WRITTEN INSTRUCTION: Rewrite the lines below as a numbered list with blank lines omitted, and leave the pictures out of your answer.
== ROWS
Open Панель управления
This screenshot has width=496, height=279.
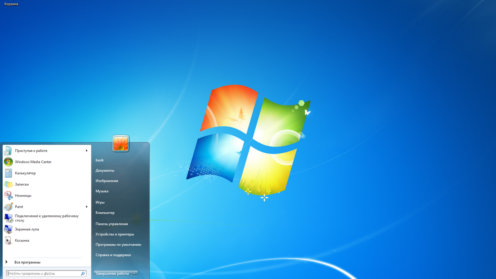112,224
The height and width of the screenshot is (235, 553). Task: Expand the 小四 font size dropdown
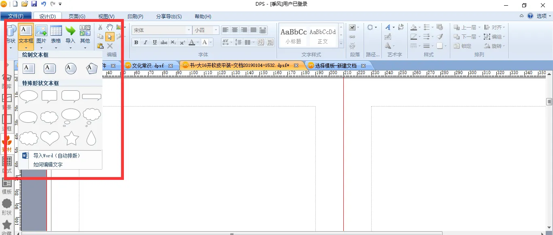pos(216,30)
====
THE OUTPUT:
1. Open Панель управления
2. This screenshot has width=496, height=279.
3. 112,224
4. The height and width of the screenshot is (235, 553). Task: Expand the 小四 font size dropdown
5. pos(216,30)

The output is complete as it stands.